By Marc Chandler
This has been an extremely tumultuous week throughout the capital and commodity markets. August itself has been a cruel month. The German stock market has lost around a quarter of its value. A marked slow down in the US and Europe in Q2 has given rise double dip fears in the former and compounding difficulty achieving deficit targets. There are a number of take-aways for investors from this week’s developments.
- The euro remains very resilient. Many of the indicators that have often provided guidance into the euro’s direction would suggest the euro should be weaker. These indicators include the euro’s correlation with the VIX and the S&P 500, two-year interest rate differentials, which are at levels not seen since the start of the year, and the elevated basis swap.
- The dollar funding crisis is becoming more acute. Not only did a member bank take dollars ($500 mln) from the ECB for the first time since Feb, but the SNB also activated its swap line with the Fed (took $200 mln). There is another force at work. The aggressive SNB action to stem the franc’s appreciation has created arbitrage like opportunities. For example, those seeking to secure dollar funding, can borrow Swiss francs and swap into dollars easier and cheaper than securing dollar funding directly. Some of the pressure in the cross currency basis swap market may be attempts to secure such dollar funding indirectly. Both direct and indirectly seems to be pushing up dollar rates. Three-month Libor is at almost 5 month highs.
- The ECB bought 22 bln euros worth of sovereign bonds in the first week of the resumption of its SMP operations. This is the largest weekly purchases and is almost a third of what amount the ECB has bought over the past year. There was a sharp drop in Greek yields when the ECB began its SMP operations, but the impact did not last long. Over the past week, Italian and Spanish 10-year yields were net-net little changed. Next week’s data will help shed light on whether the ECB purchases have reached the point of diminishing returns.
- The Troika (IMF, EU and ECB) visit Greece next week to evaluate the progress toward meeting the conditions to allow the next tranche of the 2010 aid program. As we saw previously, this poses event risk as the weaker growth performance (and projected) makes the fiscal targets more difficult to achieve. In a larger sense, the dispute over Greek collateral points to a still laborious process approval of the second Greek aid package.
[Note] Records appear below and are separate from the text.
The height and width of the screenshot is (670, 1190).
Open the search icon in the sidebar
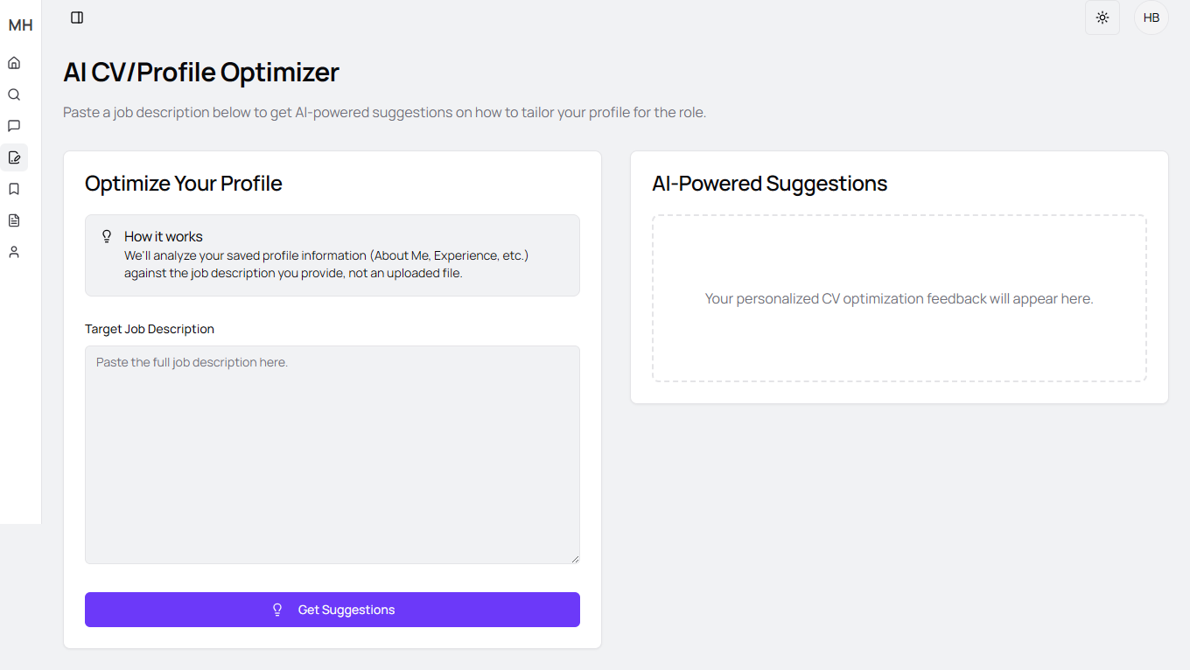point(14,94)

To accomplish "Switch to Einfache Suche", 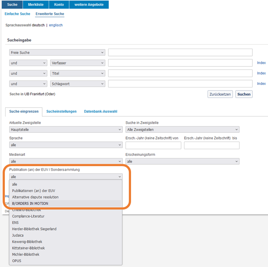I will [x=17, y=14].
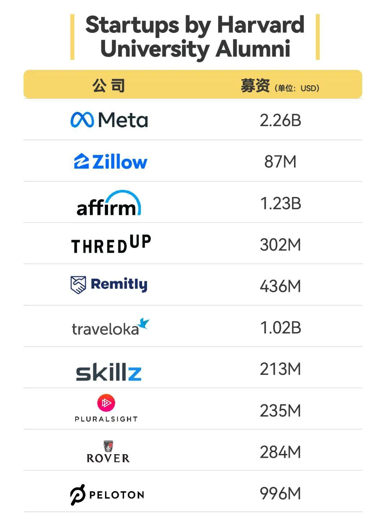
Task: Open the ThredUp logo
Action: 111,244
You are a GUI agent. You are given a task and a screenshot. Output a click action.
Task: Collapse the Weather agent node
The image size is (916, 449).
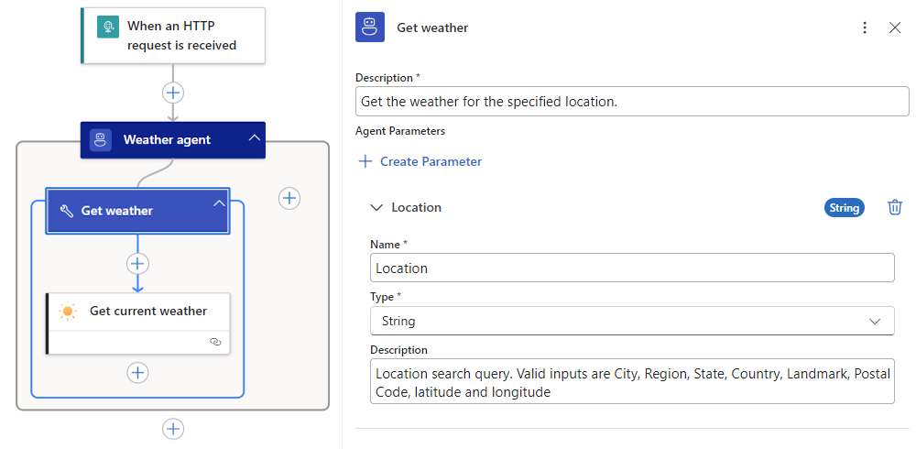[254, 139]
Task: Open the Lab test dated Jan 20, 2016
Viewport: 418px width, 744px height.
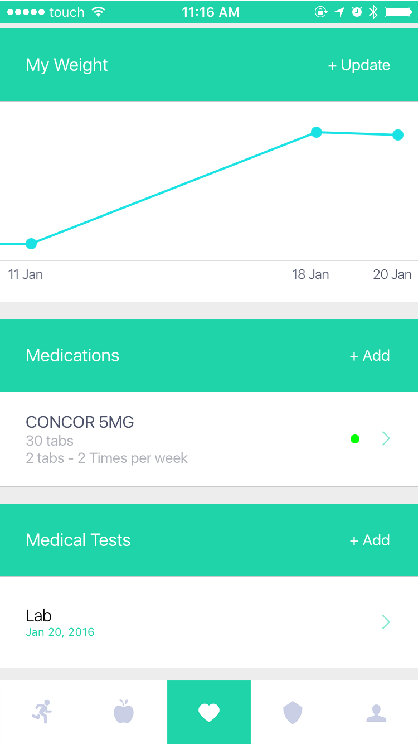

- The more successful the SNB is to break the one-way franc appreciation (and they cannot be too displeased with the success achieved thus far of almost 15% depreciation vs the euro and this week’s range of CHF1.1045-CHF1.1555), the more pressure on the Japanese yen, the other major safe haven and net international investment creditor. Foreign investors purchased a record amount of Japanese bills (almost JPY3 trillion) in the week through Aug 12. Japan is no longer the low interest rate country. Switzerland is. Swiss interbank rates are negative going out 6-months and its 2-year bond is yielding -13 bp. Fear of a double dip in the US and the Fed’s commitment to keeping rates low for at least the next two years has pushed the US-Japanese 2-year spread to the lowest levels–almost parity–since the early 1990s.
- Foreign investors have been large sellers of Asian shares this month, but over the past week, there has been some stabilization. Foreign investors were actually net buyers this week of Philippines, Korean and Vietnamese shares, according to the respective exchanges. However, over the course of the month, foreign investors has sold $4.6 bln of Korean shares and almost $7 bln of Taiwanese shares, which accounts for the lion’s share of this year’s liquidation. Weekly MOF data shows foreign investors have sold about $10 bln of Japanese shares, through Aug 12.
- Given the equity market weakness and heightened growth worries, Latin American currencies have also been more resilient than one would have had reason to expect. The Brazilian real is up 1.1% on the week, while the Colombian and Mexican pesos are about up about 0.5% as today’s session gets under way.
- China has made some promising indications of plans to make it easier for offshore yuan (CNH) to be used to purchase investments in the mainland (CNY). Initial signs suggest modest amounts will be allowed at first, which is typical of China’s modus operandi. This is the direction that will please global investors. It will also help address the imbalance between the size of the Dim Sum market and the accumulation of CNH deposits.